Good morning, dear colleagues. Recently, a number of members have asked me two questions. The first was “Do you speak French?” The second was “Do you have the necessary experience to serve as the Speaker of the House?” Those are good questions, and here are my answers.
I came to Ottawa more than 25 years ago to attend university. Since then, I have devoted most of my time to the legislative process. I studied political science at two universities, one in Canada and the other in the United States. I served as the director of research for a federal political party. I was chief of staff for two provincial ministers. I was an advisor to a premier of Ontario. I have been a member of this House for four years, and I have chaired the Standing Committee on Aboriginal Affairs and Northern Development. As you can see, I have a great deal of experience in this area. In addition, I have lived in Europe and Asia. I believe that my experience will help me be a strong ambassador for Parliament and for Canada.
Those are the two questions that I have been asked most frequently since I put my name forward 10 days ago. However, there are two other questions that I also need to address to you: number one, why am I running for Speaker; and number two, why should you support me.
I am running for Speaker because I think we need a change in that chair. I have the greatest respect and affection for the member for Kingston and the Islands, but I profoundly disagree with his House management style. I think we need to re-establish decorum and civility in this place. However, unlike some of the other challengers, I think that this is a responsibility that falls to all of us as members of this place. We need to work together. We need to demand of each other that we will show respect and that we will establish a decorum that will allow us to welcome our constituents, our children and our grandchildren to come to this place.
I do not share the notion that this is a top-down exercise, that somehow by choosing a new Speaker there is a new sheriff in town, that somehow the solution is for the Speaker to lay out discipline, to crack the whip and make sure that members do what they are supposed to do. Quite the contrary, I think this ought to be a bottom-up exercise. I think all of us ought to expect and demand a level of respect from our colleagues that Canadians across Canada would demand in their workplace. There is no other place I can think of where people are routinely exposed to the kind of verbal abuse that takes place in this house of Parliament.

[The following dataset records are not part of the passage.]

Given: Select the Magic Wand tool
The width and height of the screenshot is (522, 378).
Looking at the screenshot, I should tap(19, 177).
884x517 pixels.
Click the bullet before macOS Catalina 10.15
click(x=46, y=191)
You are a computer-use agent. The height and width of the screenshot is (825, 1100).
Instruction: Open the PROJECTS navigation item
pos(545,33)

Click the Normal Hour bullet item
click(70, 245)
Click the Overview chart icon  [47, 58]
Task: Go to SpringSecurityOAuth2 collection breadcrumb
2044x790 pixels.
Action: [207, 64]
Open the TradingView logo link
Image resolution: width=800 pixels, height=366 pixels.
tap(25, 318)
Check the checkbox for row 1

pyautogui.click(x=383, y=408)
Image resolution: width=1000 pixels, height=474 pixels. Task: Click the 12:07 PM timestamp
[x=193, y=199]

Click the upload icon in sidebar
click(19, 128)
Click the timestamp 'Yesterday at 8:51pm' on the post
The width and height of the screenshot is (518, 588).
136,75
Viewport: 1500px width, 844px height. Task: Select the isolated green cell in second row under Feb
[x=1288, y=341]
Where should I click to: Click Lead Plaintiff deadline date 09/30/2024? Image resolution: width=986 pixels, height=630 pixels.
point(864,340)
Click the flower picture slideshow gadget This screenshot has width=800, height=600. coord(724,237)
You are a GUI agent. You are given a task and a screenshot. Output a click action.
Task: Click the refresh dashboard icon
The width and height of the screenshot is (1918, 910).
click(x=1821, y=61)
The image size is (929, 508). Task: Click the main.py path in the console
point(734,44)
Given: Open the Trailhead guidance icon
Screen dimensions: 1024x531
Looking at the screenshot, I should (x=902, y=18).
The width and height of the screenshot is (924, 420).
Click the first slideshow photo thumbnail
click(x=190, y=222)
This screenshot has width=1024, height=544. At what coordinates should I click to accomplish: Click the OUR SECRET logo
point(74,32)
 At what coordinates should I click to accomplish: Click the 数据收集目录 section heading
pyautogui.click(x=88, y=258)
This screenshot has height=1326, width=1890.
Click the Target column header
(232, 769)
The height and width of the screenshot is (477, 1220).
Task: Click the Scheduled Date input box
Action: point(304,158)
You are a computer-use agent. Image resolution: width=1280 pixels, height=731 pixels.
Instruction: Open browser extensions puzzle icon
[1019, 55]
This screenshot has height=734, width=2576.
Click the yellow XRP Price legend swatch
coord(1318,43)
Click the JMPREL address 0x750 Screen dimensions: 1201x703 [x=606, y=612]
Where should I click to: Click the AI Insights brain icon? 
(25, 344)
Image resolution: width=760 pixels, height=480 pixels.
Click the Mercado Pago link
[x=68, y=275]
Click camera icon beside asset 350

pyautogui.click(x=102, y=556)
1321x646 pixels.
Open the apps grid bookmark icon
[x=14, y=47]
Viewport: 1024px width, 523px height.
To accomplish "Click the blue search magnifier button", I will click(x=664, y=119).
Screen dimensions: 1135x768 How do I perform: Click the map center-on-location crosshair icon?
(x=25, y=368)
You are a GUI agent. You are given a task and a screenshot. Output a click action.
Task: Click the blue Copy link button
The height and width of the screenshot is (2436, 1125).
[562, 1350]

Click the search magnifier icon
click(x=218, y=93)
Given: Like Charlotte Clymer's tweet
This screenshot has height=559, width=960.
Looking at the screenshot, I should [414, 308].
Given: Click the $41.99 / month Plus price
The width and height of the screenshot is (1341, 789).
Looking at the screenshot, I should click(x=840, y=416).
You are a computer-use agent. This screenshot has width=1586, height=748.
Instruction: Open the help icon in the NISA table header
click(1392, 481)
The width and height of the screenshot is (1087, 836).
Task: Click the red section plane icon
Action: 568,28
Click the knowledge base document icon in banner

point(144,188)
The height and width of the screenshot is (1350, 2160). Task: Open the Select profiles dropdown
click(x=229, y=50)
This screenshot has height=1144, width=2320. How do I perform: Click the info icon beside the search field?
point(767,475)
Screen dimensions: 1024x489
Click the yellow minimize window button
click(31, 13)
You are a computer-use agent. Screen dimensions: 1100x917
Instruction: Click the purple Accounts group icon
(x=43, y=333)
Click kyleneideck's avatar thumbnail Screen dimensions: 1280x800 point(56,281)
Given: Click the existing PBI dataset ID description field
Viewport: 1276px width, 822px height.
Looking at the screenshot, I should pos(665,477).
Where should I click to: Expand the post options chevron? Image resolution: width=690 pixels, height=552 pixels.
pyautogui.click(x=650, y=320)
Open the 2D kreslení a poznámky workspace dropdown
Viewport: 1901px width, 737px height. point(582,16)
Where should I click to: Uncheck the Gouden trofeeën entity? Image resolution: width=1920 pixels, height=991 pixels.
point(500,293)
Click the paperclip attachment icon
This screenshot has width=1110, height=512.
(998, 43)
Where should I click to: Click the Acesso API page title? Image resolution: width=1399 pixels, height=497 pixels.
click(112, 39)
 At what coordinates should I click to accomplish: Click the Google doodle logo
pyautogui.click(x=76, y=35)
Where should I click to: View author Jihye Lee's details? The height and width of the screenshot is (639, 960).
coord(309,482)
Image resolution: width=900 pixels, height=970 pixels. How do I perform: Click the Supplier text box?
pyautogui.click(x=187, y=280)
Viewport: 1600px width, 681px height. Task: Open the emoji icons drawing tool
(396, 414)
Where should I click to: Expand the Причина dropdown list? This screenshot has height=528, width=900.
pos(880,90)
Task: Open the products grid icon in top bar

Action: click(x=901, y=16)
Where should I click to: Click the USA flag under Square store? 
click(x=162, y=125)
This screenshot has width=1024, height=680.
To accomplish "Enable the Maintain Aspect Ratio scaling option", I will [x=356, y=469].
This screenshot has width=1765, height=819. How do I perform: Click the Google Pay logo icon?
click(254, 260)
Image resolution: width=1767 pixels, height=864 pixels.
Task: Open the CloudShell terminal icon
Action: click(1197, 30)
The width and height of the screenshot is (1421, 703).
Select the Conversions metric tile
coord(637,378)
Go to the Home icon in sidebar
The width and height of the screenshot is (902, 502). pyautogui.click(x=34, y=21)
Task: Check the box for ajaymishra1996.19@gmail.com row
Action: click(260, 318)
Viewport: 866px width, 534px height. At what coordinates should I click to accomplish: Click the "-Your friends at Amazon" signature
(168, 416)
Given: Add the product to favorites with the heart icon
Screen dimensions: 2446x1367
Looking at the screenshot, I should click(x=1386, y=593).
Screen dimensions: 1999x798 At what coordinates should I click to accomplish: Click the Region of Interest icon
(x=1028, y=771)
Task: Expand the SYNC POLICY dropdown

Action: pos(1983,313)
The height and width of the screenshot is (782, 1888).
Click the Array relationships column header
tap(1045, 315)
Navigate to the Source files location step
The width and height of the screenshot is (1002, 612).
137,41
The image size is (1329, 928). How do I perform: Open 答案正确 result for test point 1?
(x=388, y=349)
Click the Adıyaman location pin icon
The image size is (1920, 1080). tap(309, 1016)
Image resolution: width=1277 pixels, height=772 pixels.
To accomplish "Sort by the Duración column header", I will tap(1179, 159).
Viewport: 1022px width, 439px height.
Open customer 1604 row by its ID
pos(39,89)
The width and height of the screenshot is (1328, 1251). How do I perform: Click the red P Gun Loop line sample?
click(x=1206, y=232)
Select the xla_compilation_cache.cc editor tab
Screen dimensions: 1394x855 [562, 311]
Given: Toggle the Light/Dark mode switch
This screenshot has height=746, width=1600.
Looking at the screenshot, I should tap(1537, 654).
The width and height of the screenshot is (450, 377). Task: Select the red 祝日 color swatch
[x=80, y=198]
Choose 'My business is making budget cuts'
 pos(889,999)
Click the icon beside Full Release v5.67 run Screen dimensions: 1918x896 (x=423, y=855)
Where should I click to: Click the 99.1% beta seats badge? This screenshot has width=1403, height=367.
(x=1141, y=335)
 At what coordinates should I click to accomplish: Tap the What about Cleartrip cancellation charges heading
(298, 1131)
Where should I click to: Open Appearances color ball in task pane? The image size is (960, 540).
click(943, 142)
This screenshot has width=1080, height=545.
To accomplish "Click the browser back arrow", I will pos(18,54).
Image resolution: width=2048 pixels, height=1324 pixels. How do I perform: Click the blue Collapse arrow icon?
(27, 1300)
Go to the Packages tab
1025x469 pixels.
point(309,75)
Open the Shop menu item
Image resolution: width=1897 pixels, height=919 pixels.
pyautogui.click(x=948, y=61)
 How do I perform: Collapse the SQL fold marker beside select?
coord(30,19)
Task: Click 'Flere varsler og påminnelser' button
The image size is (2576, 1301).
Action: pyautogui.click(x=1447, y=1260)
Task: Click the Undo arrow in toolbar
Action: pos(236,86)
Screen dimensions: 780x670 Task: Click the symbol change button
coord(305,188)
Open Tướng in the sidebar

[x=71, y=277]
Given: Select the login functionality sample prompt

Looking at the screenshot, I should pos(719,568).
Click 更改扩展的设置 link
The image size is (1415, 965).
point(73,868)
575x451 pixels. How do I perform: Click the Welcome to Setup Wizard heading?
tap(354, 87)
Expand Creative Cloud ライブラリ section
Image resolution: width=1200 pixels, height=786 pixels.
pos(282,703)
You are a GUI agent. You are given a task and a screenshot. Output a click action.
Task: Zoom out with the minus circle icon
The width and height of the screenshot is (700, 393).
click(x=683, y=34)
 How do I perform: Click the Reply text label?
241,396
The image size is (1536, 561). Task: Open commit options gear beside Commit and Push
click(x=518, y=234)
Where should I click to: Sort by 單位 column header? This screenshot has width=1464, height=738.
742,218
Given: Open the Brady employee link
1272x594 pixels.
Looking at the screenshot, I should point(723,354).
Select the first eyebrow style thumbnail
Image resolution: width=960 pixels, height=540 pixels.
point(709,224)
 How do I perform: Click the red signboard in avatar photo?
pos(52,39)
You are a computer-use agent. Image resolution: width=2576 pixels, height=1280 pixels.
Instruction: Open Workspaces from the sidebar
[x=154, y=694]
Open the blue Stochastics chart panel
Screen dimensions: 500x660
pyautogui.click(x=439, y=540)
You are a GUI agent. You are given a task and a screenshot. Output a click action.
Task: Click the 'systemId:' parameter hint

My riding is relatively close to here and as a result, lots of school groups from my riding visit Ottawa. Obviously I want to meet with these groups while they are in town, but I always try to meet with them before they attend question period because I want to prepare them. I explain to them what is going on and what they are going to see. In fact, I make excuses for what goes on in this place, and I do not think that is reasonable.
Over the last four years, I have sat in this House and have behaved myself, and I have looked around and seen many other members in all four caucuses do the same thing. I do not accept the notion that what goes on here is inevitable. I do not accept the notion that there is nothing we can do about it.
A lot of people have talked about decorum. Two weeks ago I took the time to sit down and write out a plan. Many of you have seen this plan. I am proposing three things.
First, there are four people who sit in that chair and they need to work together. Like a curling team, the skip is important, but if the other players are not using the same strategy, it will not work.
Second, I have said that we need to start at the periphery and move towards the centre. While it may be impossible to exercise the kind of control that is needed in question period with 300 rowdy members in here, I do think there are many other times, when there are only a dozen or 20 of us in our places, that the rules could be implemented and we could build momentum and move towards the centre.
Third, I have said that we ought to develop a code of conduct to lay out basic expectations for members in terms of what their behaviour ought to be. Rotary International has the four-way test. I think we can come up with something similar. I ask you for your support in doing that.